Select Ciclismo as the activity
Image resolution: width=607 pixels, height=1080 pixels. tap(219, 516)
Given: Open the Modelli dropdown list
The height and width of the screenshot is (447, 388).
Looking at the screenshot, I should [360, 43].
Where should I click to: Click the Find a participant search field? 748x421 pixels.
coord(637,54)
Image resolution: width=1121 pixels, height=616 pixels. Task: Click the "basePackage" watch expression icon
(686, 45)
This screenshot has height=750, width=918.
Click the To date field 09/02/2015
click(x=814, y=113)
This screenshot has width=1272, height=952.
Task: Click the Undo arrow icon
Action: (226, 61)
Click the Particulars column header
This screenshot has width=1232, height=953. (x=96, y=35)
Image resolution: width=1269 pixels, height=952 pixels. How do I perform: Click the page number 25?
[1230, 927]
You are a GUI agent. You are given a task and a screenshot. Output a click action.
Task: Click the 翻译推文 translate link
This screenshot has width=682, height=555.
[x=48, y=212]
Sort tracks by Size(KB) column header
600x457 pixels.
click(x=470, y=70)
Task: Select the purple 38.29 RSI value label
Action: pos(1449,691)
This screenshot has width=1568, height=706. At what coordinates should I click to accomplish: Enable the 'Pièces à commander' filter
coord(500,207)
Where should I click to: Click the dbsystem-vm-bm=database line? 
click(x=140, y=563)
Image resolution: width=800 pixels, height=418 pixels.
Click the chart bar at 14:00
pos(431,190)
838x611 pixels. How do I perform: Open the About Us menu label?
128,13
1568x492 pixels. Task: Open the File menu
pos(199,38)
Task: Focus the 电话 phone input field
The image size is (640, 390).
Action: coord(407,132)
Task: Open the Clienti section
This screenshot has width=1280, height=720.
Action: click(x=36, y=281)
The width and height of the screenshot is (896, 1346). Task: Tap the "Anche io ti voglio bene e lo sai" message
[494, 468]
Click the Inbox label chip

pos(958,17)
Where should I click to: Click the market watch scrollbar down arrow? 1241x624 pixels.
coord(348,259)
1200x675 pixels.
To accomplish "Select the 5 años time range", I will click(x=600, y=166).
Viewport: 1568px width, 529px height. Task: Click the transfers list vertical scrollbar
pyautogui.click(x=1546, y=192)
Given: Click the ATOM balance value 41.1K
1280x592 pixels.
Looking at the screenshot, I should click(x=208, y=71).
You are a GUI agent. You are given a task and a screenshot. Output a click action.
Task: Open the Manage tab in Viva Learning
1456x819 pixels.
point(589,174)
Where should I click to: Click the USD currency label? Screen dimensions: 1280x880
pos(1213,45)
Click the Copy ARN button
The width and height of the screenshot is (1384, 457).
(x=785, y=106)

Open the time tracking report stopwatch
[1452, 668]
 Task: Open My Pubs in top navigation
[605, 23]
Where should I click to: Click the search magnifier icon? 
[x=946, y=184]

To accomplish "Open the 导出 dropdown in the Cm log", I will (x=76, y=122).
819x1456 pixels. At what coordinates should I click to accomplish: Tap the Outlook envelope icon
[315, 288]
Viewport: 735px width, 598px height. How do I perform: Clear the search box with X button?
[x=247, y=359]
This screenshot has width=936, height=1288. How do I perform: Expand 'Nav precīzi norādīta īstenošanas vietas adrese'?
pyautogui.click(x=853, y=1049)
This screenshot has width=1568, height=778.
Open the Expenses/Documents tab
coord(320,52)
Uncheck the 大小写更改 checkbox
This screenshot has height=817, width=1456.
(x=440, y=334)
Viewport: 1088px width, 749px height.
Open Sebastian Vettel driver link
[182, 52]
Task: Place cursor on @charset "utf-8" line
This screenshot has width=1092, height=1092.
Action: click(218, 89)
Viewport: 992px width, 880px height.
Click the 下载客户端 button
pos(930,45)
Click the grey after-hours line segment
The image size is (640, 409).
◆ ◆ ◆
Task to carry out ▸ Set down the listing above exactly, line for line.

Solution to this problem ▸
Select Ciclismo as the activity
Image resolution: width=607 pixels, height=1080 pixels. tap(219, 516)
Given: Open the Modelli dropdown list
The height and width of the screenshot is (447, 388).
Looking at the screenshot, I should [360, 43].
Where should I click to: Click the Find a participant search field? 748x421 pixels.
coord(637,54)
Image resolution: width=1121 pixels, height=616 pixels. Task: Click the "basePackage" watch expression icon
(686, 45)
This screenshot has height=750, width=918.
Click the To date field 09/02/2015
click(x=814, y=113)
This screenshot has width=1272, height=952.
Task: Click the Undo arrow icon
Action: (226, 61)
Click the Particulars column header
This screenshot has width=1232, height=953. (x=96, y=35)
Image resolution: width=1269 pixels, height=952 pixels. How do I perform: Click the page number 25?
[1230, 927]
You are a GUI agent. You are given a task and a screenshot. Output a click action.
Task: Click the 翻译推文 translate link
This screenshot has width=682, height=555.
[x=48, y=212]
Sort tracks by Size(KB) column header
600x457 pixels.
click(x=470, y=70)
Task: Select the purple 38.29 RSI value label
Action: pos(1449,691)
This screenshot has width=1568, height=706. At what coordinates should I click to accomplish: Enable the 'Pièces à commander' filter
coord(500,207)
Where should I click to: Click the dbsystem-vm-bm=database line? 
click(x=140, y=563)
Image resolution: width=800 pixels, height=418 pixels.
Click the chart bar at 14:00
pos(431,190)
838x611 pixels. How do I perform: Open the About Us menu label?
128,13
1568x492 pixels. Task: Open the File menu
pos(199,38)
Task: Focus the 电话 phone input field
The image size is (640, 390).
Action: coord(407,132)
Task: Open the Clienti section
This screenshot has width=1280, height=720.
Action: click(x=36, y=281)
The width and height of the screenshot is (896, 1346). Task: Tap the "Anche io ti voglio bene e lo sai" message
[494, 468]
Click the Inbox label chip

pos(958,17)
Where should I click to: Click the market watch scrollbar down arrow? 1241x624 pixels.
coord(348,259)
1200x675 pixels.
To accomplish "Select the 5 años time range", I will click(x=600, y=166).
Viewport: 1568px width, 529px height. Task: Click the transfers list vertical scrollbar
pyautogui.click(x=1546, y=192)
Given: Click the ATOM balance value 41.1K
1280x592 pixels.
Looking at the screenshot, I should click(x=208, y=71).
You are a GUI agent. You are given a task and a screenshot. Output a click action.
Task: Open the Manage tab in Viva Learning
1456x819 pixels.
point(589,174)
Where should I click to: Click the USD currency label? Screen dimensions: 1280x880
pos(1213,45)
Click the Copy ARN button
The width and height of the screenshot is (1384, 457).
(x=785, y=106)

Open the time tracking report stopwatch
[1452, 668]
 Task: Open My Pubs in top navigation
[605, 23]
Where should I click to: Click the search magnifier icon? 
[x=946, y=184]

To accomplish "Open the 导出 dropdown in the Cm log", I will (x=76, y=122).
819x1456 pixels. At what coordinates should I click to accomplish: Tap the Outlook envelope icon
[315, 288]
Viewport: 735px width, 598px height. How do I perform: Clear the search box with X button?
[x=247, y=359]
This screenshot has width=936, height=1288. How do I perform: Expand 'Nav precīzi norādīta īstenošanas vietas adrese'?
pyautogui.click(x=853, y=1049)
This screenshot has width=1568, height=778.
Open the Expenses/Documents tab
coord(320,52)
Uncheck the 大小写更改 checkbox
This screenshot has height=817, width=1456.
(x=440, y=334)
Viewport: 1088px width, 749px height.
Open Sebastian Vettel driver link
[182, 52]
Task: Place cursor on @charset "utf-8" line
This screenshot has width=1092, height=1092.
Action: click(218, 89)
Viewport: 992px width, 880px height.
Click the 下载客户端 button
pos(930,45)
Click the grey after-hours line segment
The image size is (640, 409).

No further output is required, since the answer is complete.